= TRY IT =
Copy the stretch of the listing from the line with "Identify the location" through the line with "This screenshot has", substituting "position" for "location" and changing nothing else. Omit the pictures.

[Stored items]
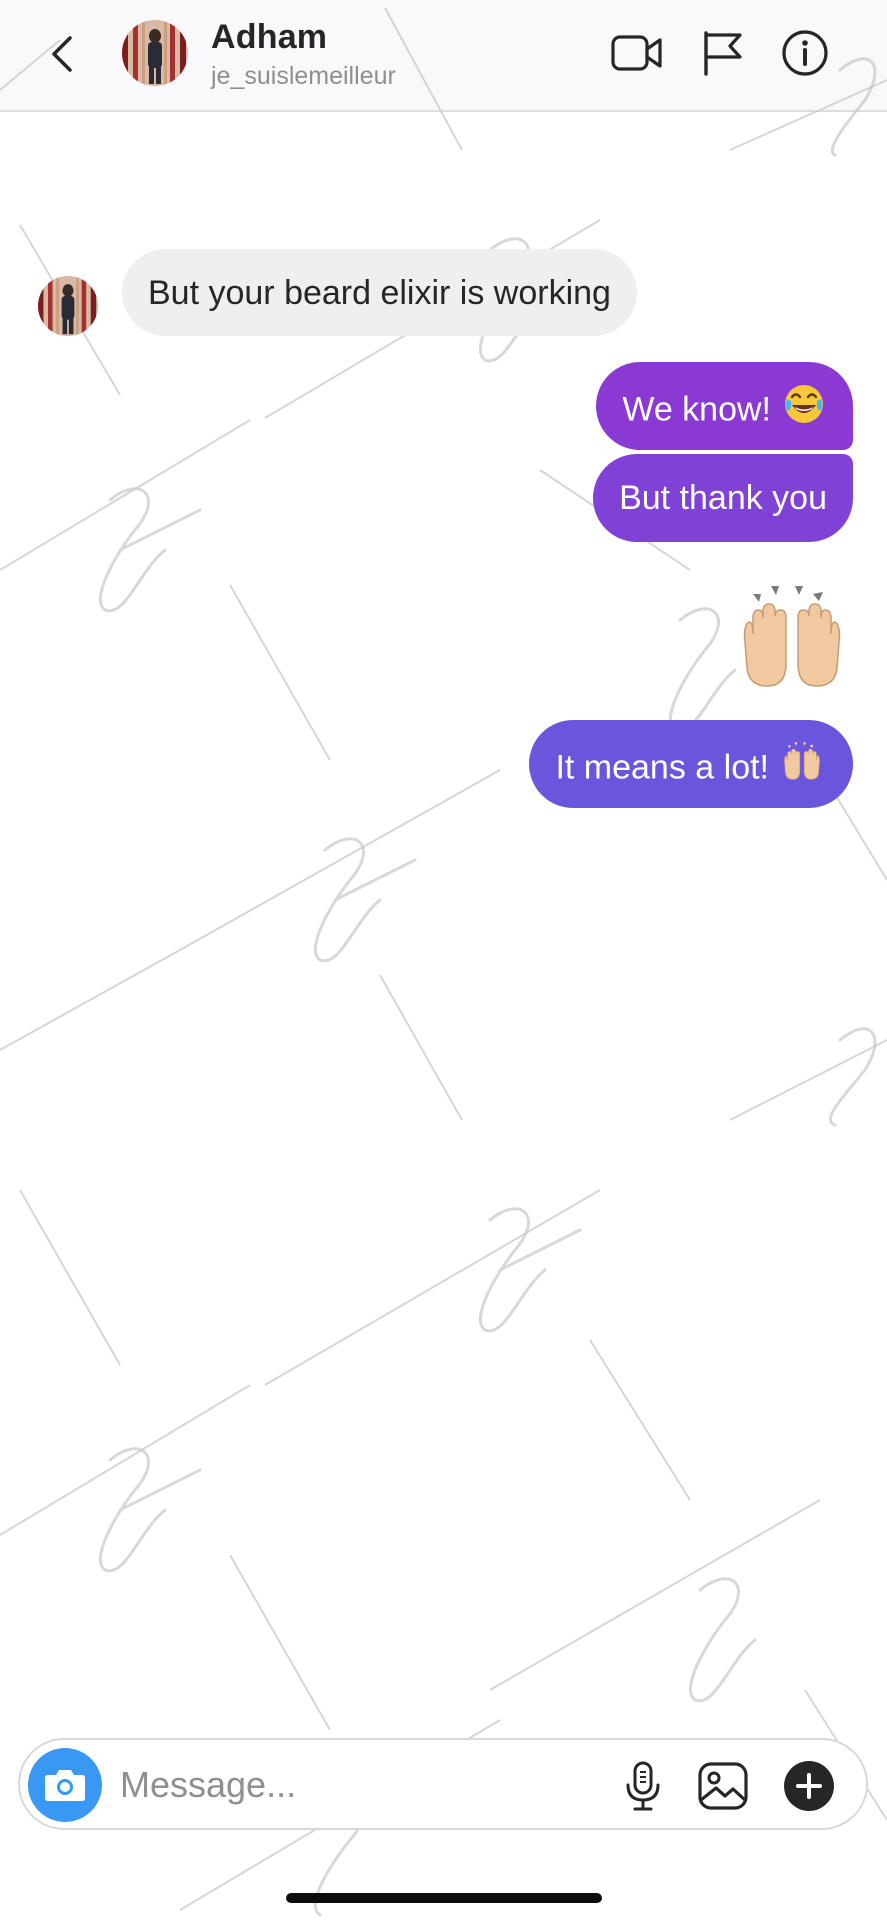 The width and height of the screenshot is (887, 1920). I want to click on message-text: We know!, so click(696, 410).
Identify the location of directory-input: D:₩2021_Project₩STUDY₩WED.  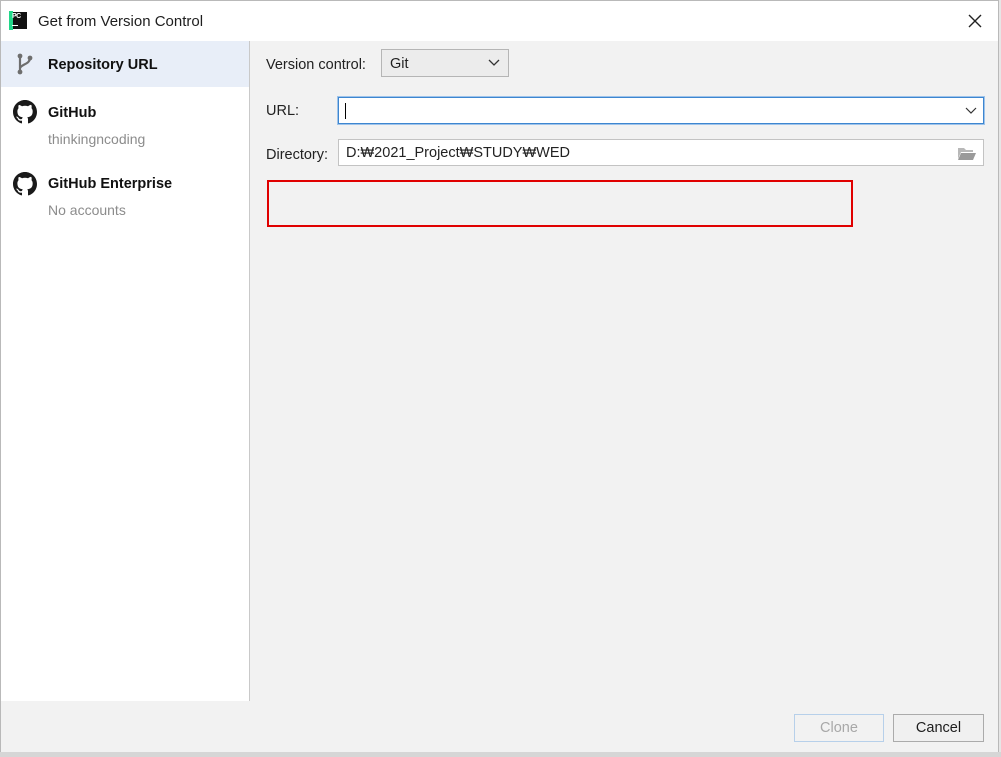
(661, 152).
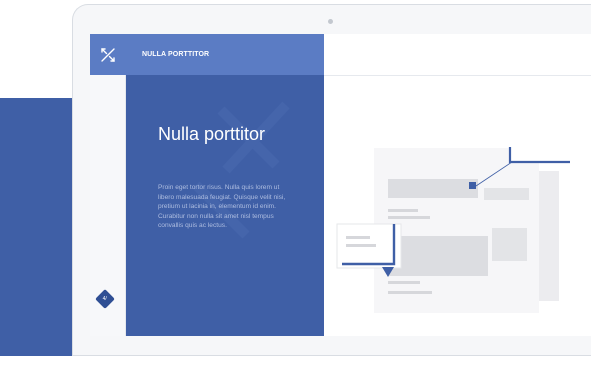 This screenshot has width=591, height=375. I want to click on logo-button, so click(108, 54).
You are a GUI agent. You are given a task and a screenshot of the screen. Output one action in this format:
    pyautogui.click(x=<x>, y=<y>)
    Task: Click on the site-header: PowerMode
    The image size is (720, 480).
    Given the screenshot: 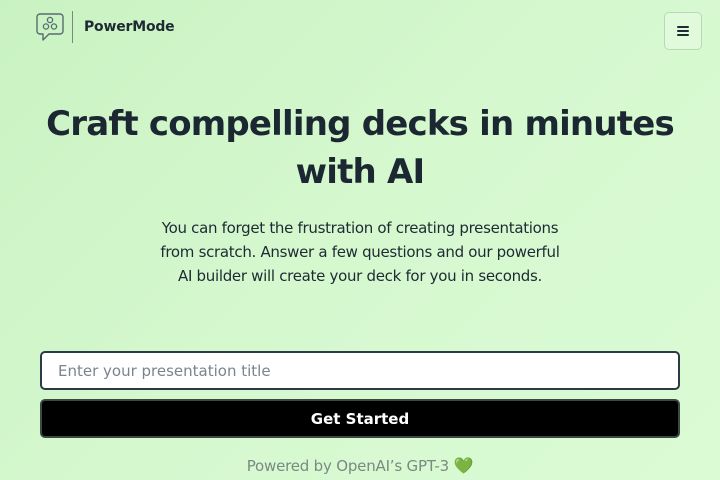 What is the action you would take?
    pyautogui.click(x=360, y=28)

= EXERCISE OUTPUT =
Identify the position of directory-input: D:₩2021_Project₩STUDY₩WED.  
(661, 152).
 This screenshot has width=591, height=375. I want to click on logo-button, so click(108, 54).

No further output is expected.